Filtering and Collection Objects
^^^^^^^^^^^^^^^^^^^^^^^^^^^^^^^^

See also the section on :ref:`filtering-data`.

**Intersecting Regions**
    | Most Region objects provide a data_source parameter, which allows you to subselect
    | one region from another (in the coordinate system of the DataSet). Note, this can
    | easily lead to empty data for non-intersecting regions.
    | Usage: ``slice(axis, coord, ds, data_source=sph)``

**Boolean Regions** 
    | **Note: not yet implemented in yt 3.0**
    | Usage: ``boolean()``
    | See :ref:`boolean_data_objects`.

**Filter** 
    | Class :class:`~yt.data_objects.selection_data_containers.YTCutRegionBase`
    | Usage: ``cut_region(base_object, conditionals, ds=None, field_parameters=None)``
    | A ``cut_region`` is a filter which can be applied to any other data 
      object.  The filter is defined by the conditionals present, which 
      apply cuts to the data in the object.  A ``cut_region`` will work
      for either particle fields or mesh fields, but not on both simulaneously.
      For more detailed information and examples, see :ref:`cut-regions`.

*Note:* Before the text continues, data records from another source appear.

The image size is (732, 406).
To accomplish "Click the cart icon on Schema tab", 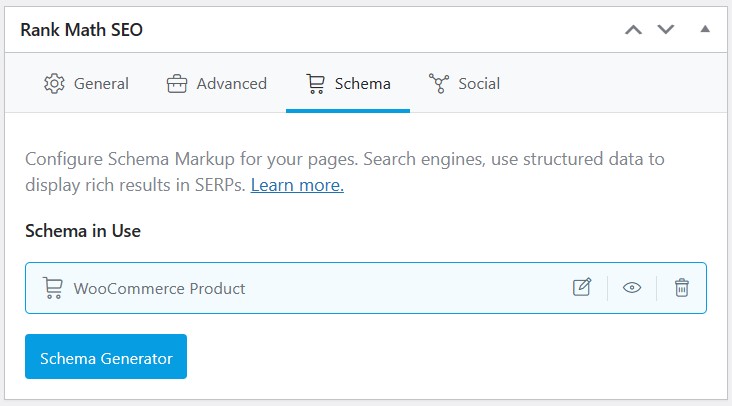I will 316,84.
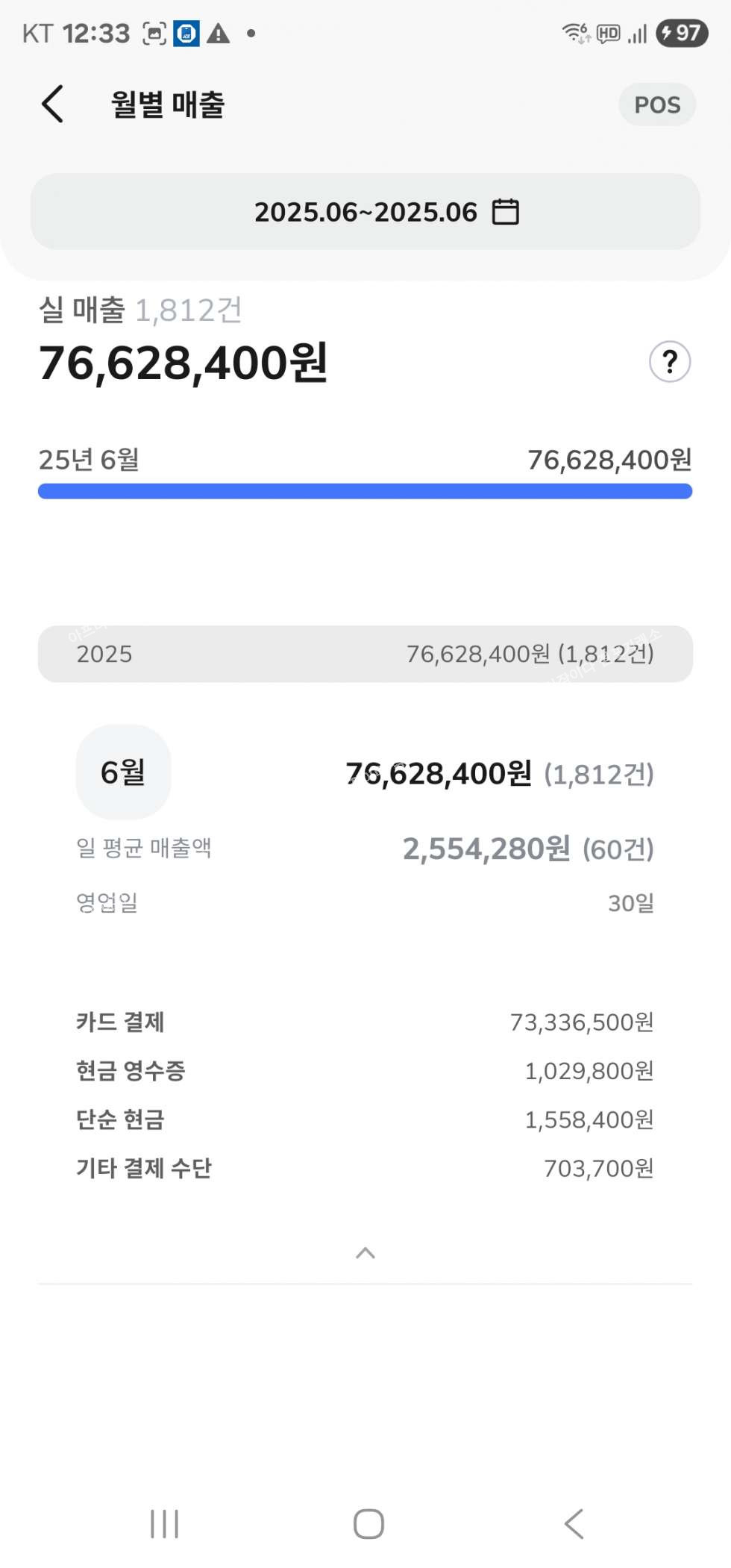
Task: Tap the warning triangle status icon
Action: pos(218,34)
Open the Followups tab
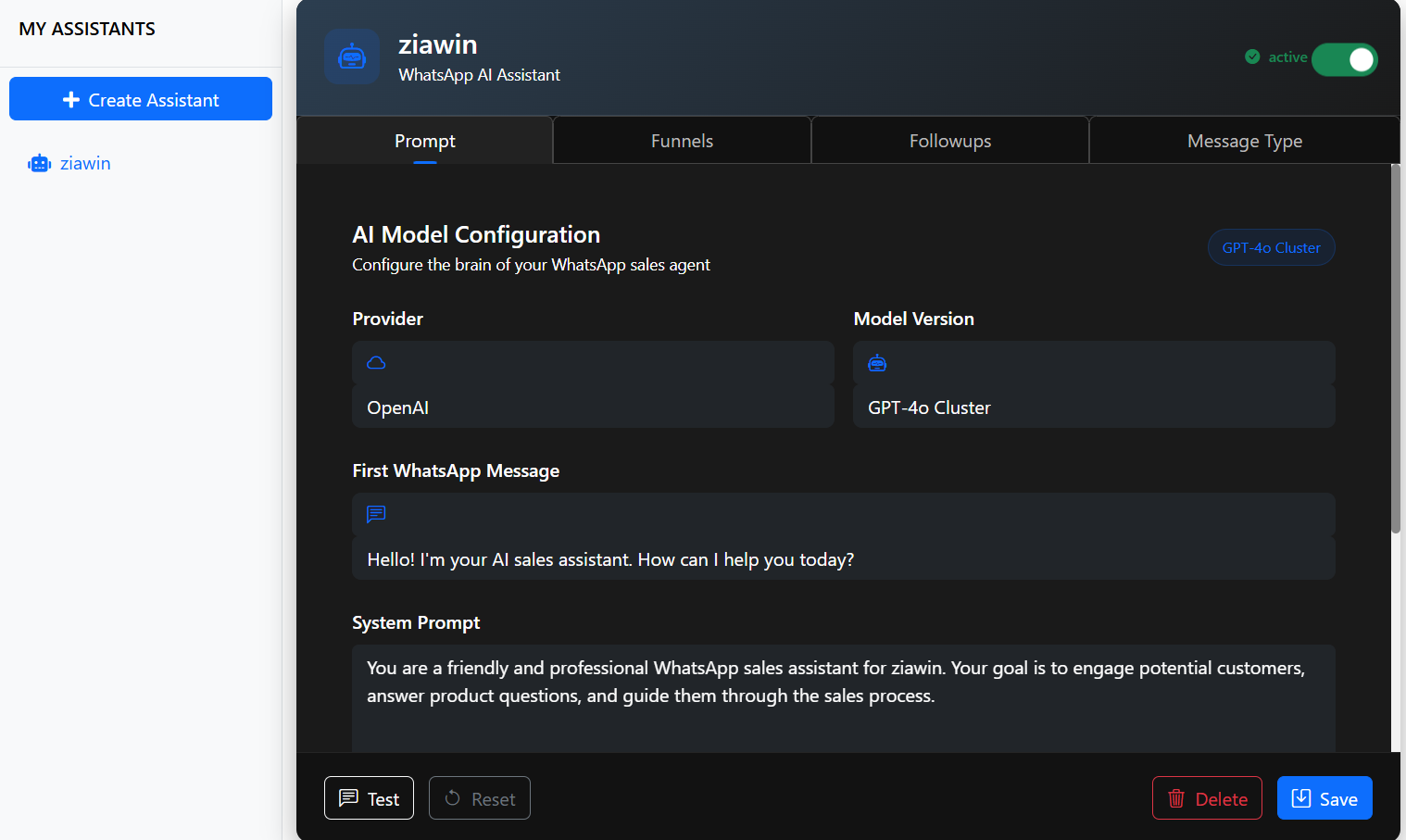This screenshot has width=1406, height=840. pos(950,141)
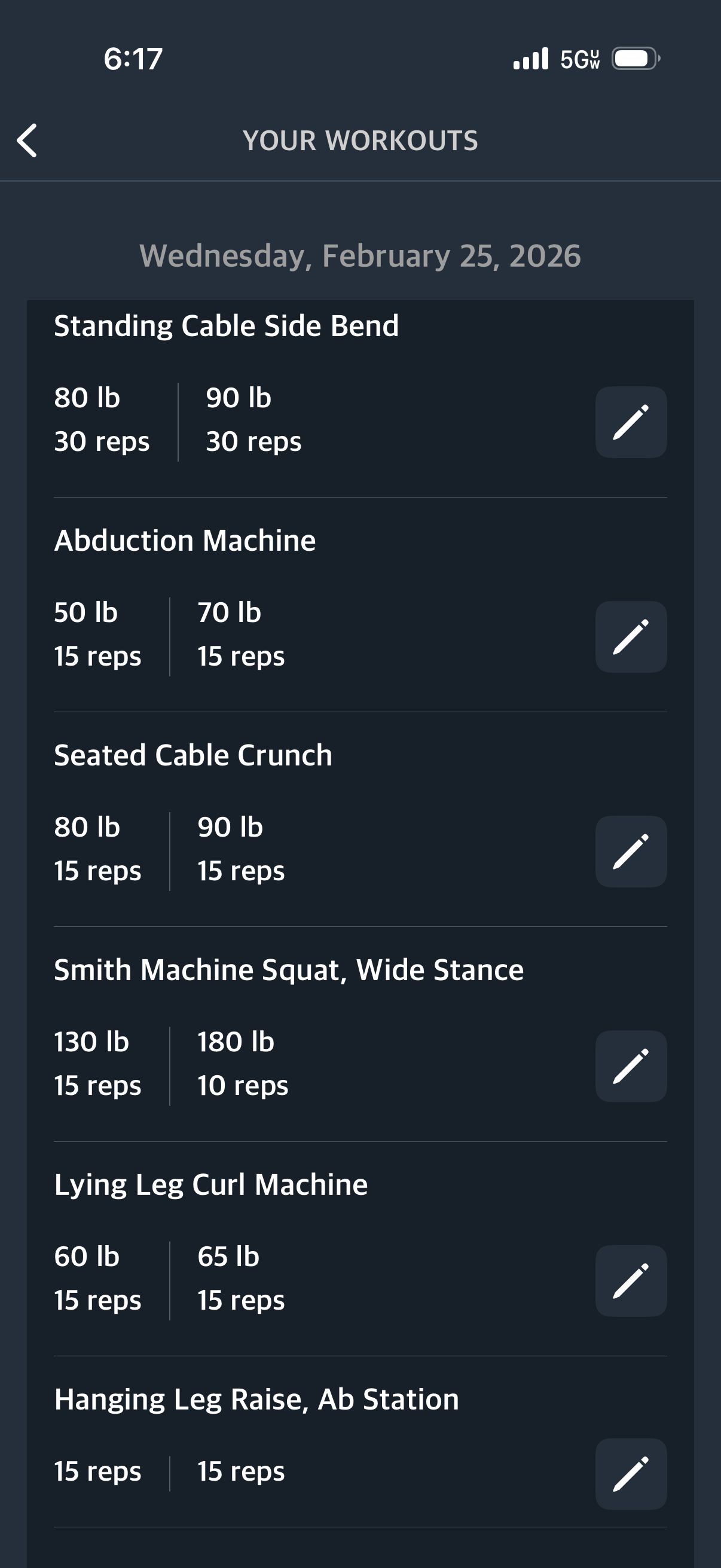
Task: Select the 65 lb leg curl set
Action: 240,1279
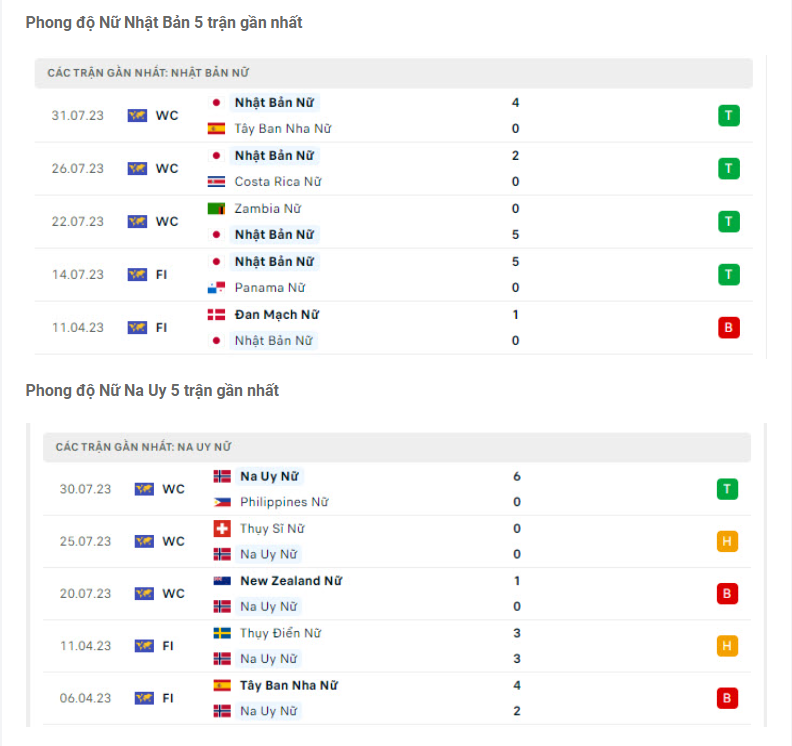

**Collection of Data Objects** 
    | Class :class:`~yt.data_objects.selection_data_containers.YTDataCollectionBase`
    | Usage: ``data_collection(center, obj_list, ds=None, field_parameters=None)``
    | A ``data_collection`` is a list of data objects that can be 
      sampled and processed as a whole in a single data object.

.. _construction-objects:

Construction Objects
^^^^^^^^^^^^^^^^^^^^

**Fixed-Resolution Region** 
    | Class :class:`~yt.data_objects.construction_data_containers.YTCoveringGridBase`
    | Usage: ``covering_grid(level, left_edge, dimensions, fields=None, ds=None, num_ghost_zones=0, use_pbar=True, field_parameters=None)``
    | A 3D region with all data extracted to a single, specified resolution.
      See :ref:`examining-grid-data-in-a-fixed-resolution-array`.

**Fixed-Resolution Region with Smoothing** 
    | Class :class:`~yt.data_objects.construction_data_containers.YTSmoothedCoveringGridBase`
    | Usage: ``smoothed_covering_grid(level, left_edge, dimensions, fields=None, ds=None, num_ghost_zones=0, use_pbar=True, field_parameters=None)``
    | A 3D region with all data extracted and interpolated to a single, 
      specified resolution.  Identical to covering_grid, except that it 
      interpolates as necessary from coarse regions to fine.  See 
      :ref:`examining-grid-data-in-a-fixed-resolution-array`.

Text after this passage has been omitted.